> Work item
Write out exactly the lines from the first line of the records below through the line that contains "Click the Guest", and stop there.

[Recorded data — start]

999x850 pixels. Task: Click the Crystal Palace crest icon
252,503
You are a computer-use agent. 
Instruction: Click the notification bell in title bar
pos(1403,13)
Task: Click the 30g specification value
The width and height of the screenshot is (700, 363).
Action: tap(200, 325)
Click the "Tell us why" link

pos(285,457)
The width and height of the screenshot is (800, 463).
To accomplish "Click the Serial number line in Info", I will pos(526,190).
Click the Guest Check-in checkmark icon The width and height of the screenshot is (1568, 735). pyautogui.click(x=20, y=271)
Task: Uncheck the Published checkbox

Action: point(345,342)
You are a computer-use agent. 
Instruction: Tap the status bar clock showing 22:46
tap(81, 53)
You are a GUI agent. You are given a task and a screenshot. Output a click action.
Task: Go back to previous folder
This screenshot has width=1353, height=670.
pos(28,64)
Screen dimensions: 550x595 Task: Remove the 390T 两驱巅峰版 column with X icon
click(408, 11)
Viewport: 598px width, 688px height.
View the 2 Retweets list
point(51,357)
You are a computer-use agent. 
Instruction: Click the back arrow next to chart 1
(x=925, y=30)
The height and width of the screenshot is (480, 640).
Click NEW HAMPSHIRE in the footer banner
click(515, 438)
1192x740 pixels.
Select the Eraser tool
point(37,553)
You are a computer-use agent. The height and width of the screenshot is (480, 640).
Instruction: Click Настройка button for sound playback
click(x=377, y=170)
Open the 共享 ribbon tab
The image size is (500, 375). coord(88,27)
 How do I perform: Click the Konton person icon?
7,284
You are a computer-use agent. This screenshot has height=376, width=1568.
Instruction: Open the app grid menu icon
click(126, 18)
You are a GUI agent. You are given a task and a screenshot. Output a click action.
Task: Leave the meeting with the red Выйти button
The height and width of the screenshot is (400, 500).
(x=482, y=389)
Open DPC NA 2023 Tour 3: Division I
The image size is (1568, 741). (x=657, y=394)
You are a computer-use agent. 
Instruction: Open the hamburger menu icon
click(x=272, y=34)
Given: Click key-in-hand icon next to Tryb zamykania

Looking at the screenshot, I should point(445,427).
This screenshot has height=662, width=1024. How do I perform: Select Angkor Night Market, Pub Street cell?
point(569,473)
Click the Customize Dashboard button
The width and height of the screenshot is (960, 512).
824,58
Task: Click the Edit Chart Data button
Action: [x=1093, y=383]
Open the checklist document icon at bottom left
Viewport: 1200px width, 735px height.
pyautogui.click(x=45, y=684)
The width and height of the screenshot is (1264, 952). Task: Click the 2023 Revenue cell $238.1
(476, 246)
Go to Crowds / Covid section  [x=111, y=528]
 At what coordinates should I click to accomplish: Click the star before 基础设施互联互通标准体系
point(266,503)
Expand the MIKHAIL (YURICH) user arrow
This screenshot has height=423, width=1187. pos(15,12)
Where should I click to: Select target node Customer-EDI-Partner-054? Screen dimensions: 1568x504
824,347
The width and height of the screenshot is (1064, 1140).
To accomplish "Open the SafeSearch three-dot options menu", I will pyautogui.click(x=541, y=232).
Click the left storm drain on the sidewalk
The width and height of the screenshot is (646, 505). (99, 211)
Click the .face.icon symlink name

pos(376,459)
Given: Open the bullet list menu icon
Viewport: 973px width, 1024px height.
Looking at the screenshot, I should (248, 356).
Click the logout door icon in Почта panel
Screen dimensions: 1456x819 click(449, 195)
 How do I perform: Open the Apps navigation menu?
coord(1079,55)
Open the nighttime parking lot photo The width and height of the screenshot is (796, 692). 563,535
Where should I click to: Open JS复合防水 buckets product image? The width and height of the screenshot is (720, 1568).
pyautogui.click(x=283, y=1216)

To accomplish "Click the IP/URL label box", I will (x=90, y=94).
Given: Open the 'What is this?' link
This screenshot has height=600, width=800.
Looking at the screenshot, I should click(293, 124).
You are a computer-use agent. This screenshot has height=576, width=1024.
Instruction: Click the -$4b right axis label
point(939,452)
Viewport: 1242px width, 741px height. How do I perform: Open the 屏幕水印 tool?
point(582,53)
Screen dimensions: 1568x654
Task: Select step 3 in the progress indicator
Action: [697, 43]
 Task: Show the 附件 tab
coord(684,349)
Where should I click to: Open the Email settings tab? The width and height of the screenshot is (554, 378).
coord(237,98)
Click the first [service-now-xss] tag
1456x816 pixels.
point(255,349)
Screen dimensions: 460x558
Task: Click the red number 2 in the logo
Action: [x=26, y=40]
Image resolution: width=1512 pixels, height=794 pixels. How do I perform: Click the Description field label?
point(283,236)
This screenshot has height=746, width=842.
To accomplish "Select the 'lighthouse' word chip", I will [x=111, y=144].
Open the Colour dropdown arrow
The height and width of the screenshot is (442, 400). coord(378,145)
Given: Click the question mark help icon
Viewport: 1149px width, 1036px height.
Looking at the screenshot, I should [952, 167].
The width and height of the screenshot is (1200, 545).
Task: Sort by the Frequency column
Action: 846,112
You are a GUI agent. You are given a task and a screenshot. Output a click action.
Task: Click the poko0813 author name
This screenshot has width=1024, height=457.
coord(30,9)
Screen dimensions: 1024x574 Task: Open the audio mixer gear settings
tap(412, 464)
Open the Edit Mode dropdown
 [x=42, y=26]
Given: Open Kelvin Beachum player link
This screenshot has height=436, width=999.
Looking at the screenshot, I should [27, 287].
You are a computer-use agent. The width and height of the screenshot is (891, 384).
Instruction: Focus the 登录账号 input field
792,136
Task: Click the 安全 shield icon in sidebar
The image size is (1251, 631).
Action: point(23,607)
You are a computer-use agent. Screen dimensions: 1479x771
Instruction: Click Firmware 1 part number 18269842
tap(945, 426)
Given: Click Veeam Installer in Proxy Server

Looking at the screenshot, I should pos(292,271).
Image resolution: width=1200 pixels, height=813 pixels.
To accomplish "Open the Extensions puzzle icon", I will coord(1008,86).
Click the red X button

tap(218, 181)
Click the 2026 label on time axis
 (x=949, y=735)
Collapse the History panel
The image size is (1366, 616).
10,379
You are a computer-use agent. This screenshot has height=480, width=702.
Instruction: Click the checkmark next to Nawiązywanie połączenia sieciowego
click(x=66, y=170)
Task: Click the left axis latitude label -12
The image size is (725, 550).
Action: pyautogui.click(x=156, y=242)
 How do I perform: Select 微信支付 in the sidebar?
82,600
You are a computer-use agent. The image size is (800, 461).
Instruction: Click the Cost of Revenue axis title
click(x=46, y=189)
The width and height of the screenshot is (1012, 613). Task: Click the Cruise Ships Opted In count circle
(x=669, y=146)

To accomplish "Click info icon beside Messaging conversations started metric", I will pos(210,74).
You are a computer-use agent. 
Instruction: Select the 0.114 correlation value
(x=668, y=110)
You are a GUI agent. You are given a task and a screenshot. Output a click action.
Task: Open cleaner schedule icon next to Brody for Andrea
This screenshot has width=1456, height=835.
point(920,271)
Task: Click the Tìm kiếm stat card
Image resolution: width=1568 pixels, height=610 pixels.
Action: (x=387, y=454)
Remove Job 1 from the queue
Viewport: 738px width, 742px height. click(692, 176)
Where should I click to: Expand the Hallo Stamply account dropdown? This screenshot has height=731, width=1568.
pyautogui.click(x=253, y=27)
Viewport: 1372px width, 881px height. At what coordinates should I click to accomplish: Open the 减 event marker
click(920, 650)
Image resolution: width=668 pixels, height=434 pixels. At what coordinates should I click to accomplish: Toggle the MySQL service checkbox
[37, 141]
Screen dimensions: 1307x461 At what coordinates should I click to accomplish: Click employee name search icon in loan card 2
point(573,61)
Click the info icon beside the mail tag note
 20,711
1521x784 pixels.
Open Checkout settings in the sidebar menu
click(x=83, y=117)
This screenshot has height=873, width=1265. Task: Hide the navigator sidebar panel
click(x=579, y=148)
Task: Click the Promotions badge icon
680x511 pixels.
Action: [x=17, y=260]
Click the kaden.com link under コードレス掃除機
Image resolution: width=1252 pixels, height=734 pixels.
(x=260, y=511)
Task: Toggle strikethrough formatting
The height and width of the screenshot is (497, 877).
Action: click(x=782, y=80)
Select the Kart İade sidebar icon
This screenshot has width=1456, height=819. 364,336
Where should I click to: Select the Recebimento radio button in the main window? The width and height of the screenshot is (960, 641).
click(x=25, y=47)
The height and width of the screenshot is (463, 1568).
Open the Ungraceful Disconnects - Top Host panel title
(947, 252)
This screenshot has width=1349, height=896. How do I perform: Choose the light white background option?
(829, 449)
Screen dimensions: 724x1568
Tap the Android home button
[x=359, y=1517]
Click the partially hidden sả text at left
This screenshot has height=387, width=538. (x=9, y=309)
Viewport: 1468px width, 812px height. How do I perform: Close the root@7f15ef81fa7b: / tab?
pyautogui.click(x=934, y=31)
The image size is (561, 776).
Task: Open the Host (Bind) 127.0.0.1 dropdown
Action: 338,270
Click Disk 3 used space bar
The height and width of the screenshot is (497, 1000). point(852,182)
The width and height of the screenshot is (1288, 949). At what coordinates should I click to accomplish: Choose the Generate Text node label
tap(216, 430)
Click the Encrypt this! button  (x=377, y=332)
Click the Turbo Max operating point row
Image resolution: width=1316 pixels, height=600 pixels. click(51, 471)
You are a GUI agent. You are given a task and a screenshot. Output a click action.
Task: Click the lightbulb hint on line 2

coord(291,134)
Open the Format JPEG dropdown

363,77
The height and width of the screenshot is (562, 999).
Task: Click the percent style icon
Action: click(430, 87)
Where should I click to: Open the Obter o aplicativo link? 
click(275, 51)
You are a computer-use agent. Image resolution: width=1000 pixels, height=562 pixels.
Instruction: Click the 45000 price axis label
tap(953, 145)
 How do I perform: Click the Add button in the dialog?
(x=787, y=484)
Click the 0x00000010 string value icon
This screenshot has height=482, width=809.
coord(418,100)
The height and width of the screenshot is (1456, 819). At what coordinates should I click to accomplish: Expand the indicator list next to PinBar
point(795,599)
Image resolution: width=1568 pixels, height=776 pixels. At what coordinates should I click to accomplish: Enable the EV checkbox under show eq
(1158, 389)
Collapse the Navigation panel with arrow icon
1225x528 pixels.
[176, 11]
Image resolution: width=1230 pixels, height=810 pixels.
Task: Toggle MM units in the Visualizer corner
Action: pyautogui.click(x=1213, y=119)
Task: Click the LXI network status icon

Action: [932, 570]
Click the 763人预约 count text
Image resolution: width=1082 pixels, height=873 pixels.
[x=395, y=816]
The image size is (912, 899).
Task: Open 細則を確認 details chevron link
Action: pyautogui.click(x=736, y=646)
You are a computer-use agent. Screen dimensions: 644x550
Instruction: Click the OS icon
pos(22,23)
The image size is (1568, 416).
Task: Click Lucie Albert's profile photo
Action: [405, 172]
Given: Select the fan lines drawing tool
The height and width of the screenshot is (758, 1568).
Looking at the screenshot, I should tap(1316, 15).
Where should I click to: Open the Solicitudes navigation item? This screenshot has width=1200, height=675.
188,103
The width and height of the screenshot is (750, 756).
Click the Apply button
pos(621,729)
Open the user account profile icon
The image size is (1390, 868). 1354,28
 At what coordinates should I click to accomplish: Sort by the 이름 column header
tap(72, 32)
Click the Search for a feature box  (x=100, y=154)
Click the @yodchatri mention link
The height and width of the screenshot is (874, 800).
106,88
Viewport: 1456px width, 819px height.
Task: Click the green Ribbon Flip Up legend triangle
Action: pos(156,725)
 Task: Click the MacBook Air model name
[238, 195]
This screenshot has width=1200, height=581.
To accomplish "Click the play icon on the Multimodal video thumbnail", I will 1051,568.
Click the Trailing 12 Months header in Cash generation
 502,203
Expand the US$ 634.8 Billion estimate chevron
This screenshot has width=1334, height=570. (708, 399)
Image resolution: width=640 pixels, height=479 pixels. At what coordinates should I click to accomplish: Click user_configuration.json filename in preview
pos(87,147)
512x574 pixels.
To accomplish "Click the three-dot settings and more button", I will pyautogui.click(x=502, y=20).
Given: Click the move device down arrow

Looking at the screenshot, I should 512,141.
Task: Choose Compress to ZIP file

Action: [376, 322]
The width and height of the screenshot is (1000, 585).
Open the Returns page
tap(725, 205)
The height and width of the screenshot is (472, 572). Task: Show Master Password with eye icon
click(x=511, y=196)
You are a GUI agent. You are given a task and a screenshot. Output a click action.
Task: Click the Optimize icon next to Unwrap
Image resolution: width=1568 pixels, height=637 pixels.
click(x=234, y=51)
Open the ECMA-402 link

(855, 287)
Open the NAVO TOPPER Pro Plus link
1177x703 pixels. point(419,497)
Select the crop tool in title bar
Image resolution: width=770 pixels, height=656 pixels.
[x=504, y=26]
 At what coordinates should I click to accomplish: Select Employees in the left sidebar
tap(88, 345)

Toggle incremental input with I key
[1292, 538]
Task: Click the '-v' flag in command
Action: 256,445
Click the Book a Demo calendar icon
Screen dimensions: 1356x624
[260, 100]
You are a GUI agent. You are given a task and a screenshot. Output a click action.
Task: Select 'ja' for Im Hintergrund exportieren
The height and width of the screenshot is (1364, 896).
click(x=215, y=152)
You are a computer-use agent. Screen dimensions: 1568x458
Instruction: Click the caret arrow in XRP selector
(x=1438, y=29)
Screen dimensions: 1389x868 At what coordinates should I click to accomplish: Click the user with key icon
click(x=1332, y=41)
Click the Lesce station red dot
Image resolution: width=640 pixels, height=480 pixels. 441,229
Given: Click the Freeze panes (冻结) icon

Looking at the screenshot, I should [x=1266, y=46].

[Recorded data — finish]

> Exercise response
999x850 pixels. Task: Click the Crystal Palace crest icon
252,503
You are a computer-use agent. 
Instruction: Click the notification bell in title bar
pos(1403,13)
Task: Click the 30g specification value
The width and height of the screenshot is (700, 363).
Action: tap(200, 325)
Click the "Tell us why" link

pos(285,457)
The width and height of the screenshot is (800, 463).
To accomplish "Click the Serial number line in Info", I will pos(526,190).
Click the Guest Check-in checkmark icon The width and height of the screenshot is (1568, 735). pyautogui.click(x=20, y=271)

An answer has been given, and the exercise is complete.